Author: Chee Young KIM ¹ ; Sang Hyuk SEO ; Min Sung AN ; Kwang Hee KIM ; Ki Beom BAE ; Jin Won HWANG ; Ji Hyun KIM ; Bo Mi KIM ; Mi Seon KANG ; Min Kyung OH ; Kwan Hee HONG
Author Information

1. Department of Surgery, Inje University Busan Paik Hospital, Inje University College of Medicine, Busan, Korea. bkbsur@yahoo.co.kr
Publication Type:Original Article
Keywords: Colon neoplasms; FOLFOX; ERCC1
MeSH: Carcinoembryonic Antigen; Chemotherapy, Adjuvant; Colon; Colonic Neoplasms; Disease-Free Survival; DNA Repair; Drug Therapy*; Female; Humans; Multivariate Analysis; Proportional Hazards Models; Prospective Studies; Retrospective Studies
From:Annals of Coloproctology 2015;31(3):92-97
CountryRepublic of Korea
Language:English
Abstract: PURPOSE: The purpose of this study was to identify the excision repair cross-complementation group 1 (ERCC1) as a predictive marker for FOLFOX adjuvant chemotherapy in stages II and III colon cancer patients. METHODS: A total of 166 high risk stages II and III colon cancer patients were retrospectively enrolled in this study, and data were collected prospectively. They underwent a curative resection followed by FOLFOX4 adjuvant chemotherapy. We analyzed ERCC1 expression in the primary colon tumor by using immunohistochemical staining. The oncological outcomes included the 5-year disease-free survival (DFS) rate. The DFS was analyzed by using the Kaplan-Meier method with the log-rank test. A Cox proportional hazard model was used for the prognostic analysis. RESULTS: ERCC1-positive expression was statistically significant in the older patients (P = 0.032). In the multivariate analysis, the prognostic factors for DFS were female sex (P = 0.016), N stage (P = 0.009), and postoperative carcinoembryonic antigen level (P = 0.001), but ERCC1 expression was not a statistically significant prognostic factor for DFS in the univariate analysis (P = 0.397).
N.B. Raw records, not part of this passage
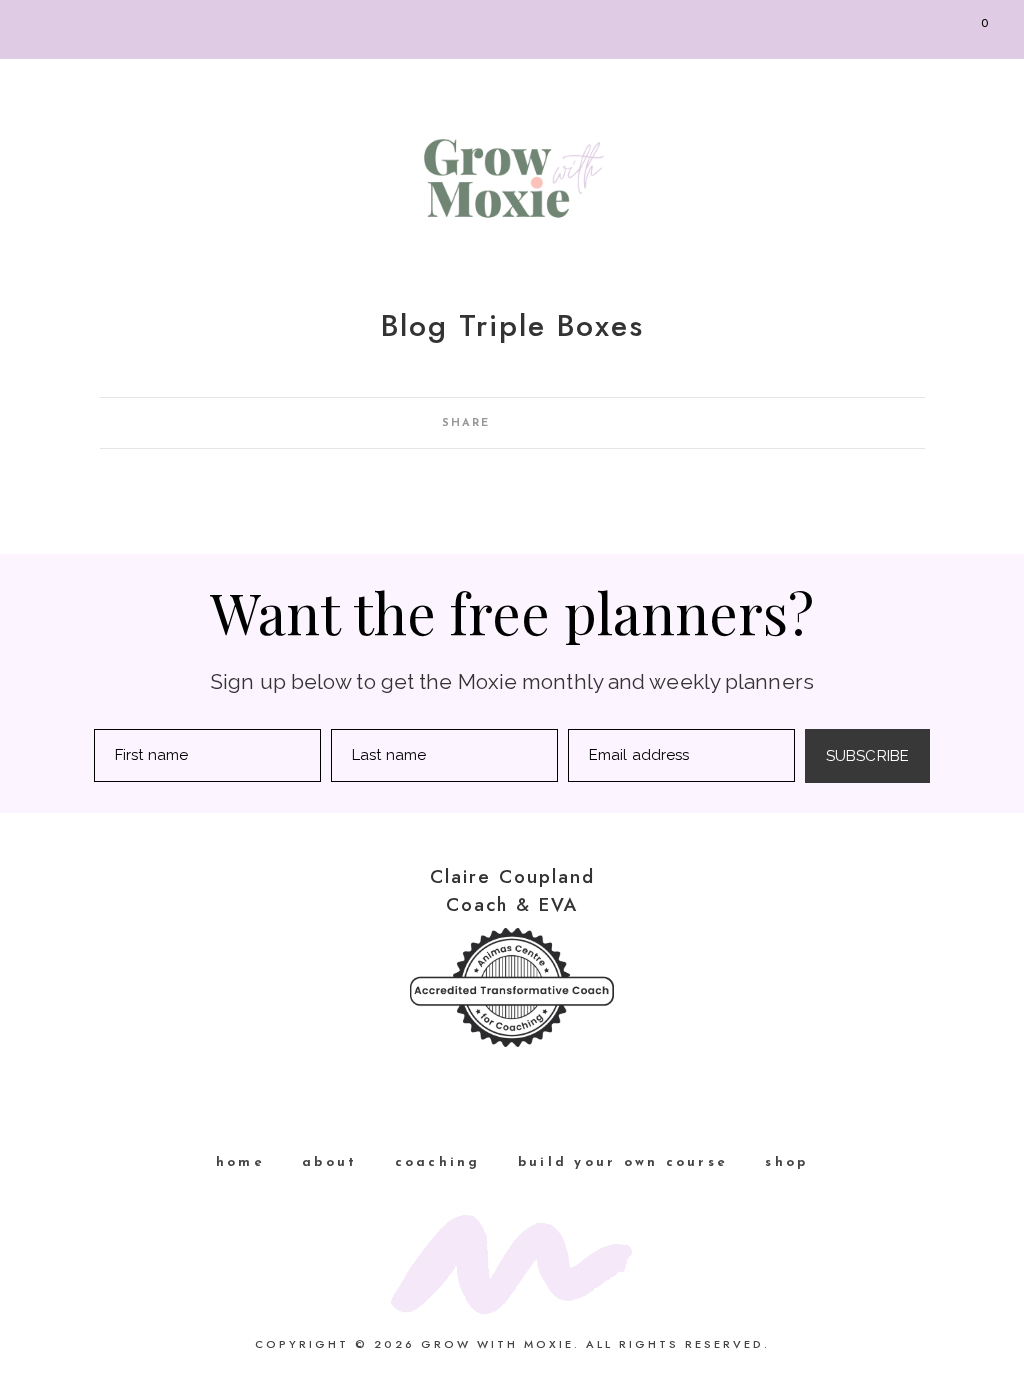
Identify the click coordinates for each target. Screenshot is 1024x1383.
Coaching (438, 1162)
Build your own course (623, 1162)
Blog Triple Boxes (512, 325)
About (329, 1162)
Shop (786, 1162)
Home (240, 1162)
The 5-year DFS rate was not significantly associated with the ERCC1 expression in all patients (P = 0.396) or with stage III disease (P = 0.582). CONCLUSION: We found that ERCC1 expression was not significantly correlated with the 5-year DFS as reflected by the oncologic outcomes in patients with high-risk stages II and III colon cancer treated with FOLFOX adjuvant chemotherapy.